The very next day, it just so happened that a video interview was leaked, which showed Rand Paul criticizing the Civil Rights Act of 1964. That same night, in what can only be considered a public relations gaffe, Dr. Paul appeared on The Rachel Maddow Show to defend himself. What happened is what everyone in his campaign should have expected—she spent the entire interview trying to get Dr. Paul to admit he thought segregated restaurants were perfectly acceptable. The issue itself was settled when Rand Paul was an infant, and has nothing to do with his campaign. This was all a ploy—a fairly smart one, I must admit—to link a self-described “tea party” candidate to a racial issue. After all, as we all know, Tea Parties are actually clandestine Klan meetings.

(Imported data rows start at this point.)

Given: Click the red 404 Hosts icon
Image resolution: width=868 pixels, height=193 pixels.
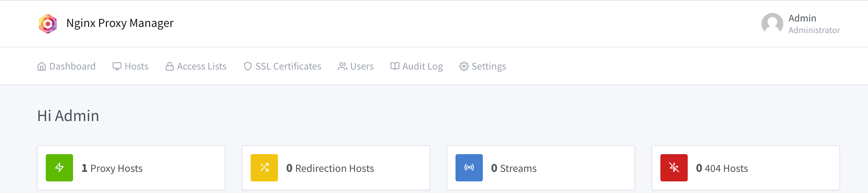Looking at the screenshot, I should [x=674, y=168].
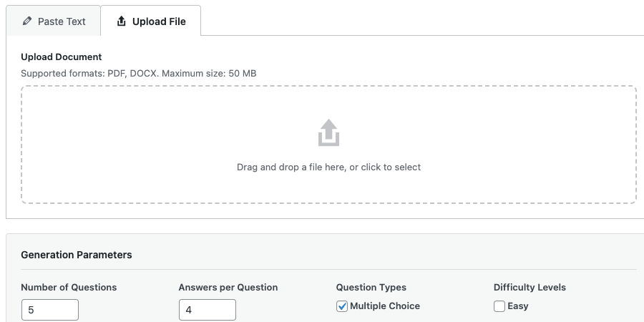Click the Answers per Question label

(228, 288)
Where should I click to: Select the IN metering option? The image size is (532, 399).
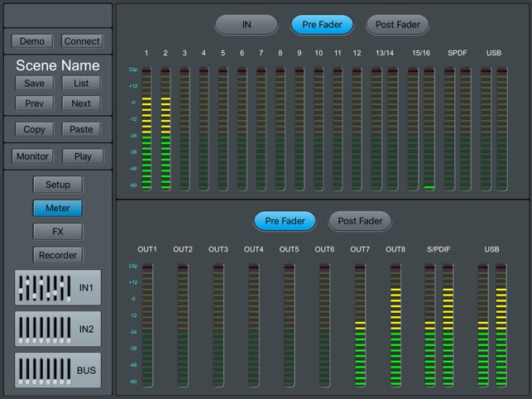coord(247,25)
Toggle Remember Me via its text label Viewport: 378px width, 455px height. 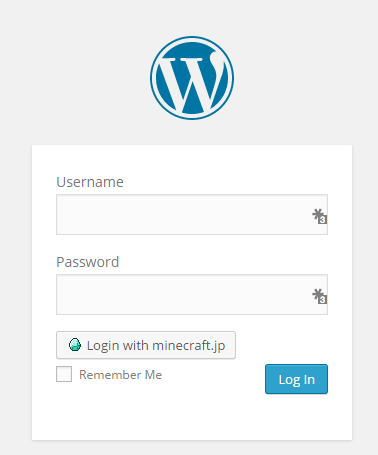[x=120, y=375]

Of course, the absurd implication of all of this is that Rand Paul is a racist, or somehow endorses racism. The fact of the matter is, Dr. Paul is one in a line of civil libertarians who have been responsible for much of the progress in equal rights through U.S. history. Many of the American abolitionists, such as Lysander Spooner and Henry David Thoreau, by today’s standards, would be considered radical libertarians, though to label them as such would be anachronistic. It was this same sense of civil libertarianism that inspired the civil rights marches and boycotts of the mid-20th century.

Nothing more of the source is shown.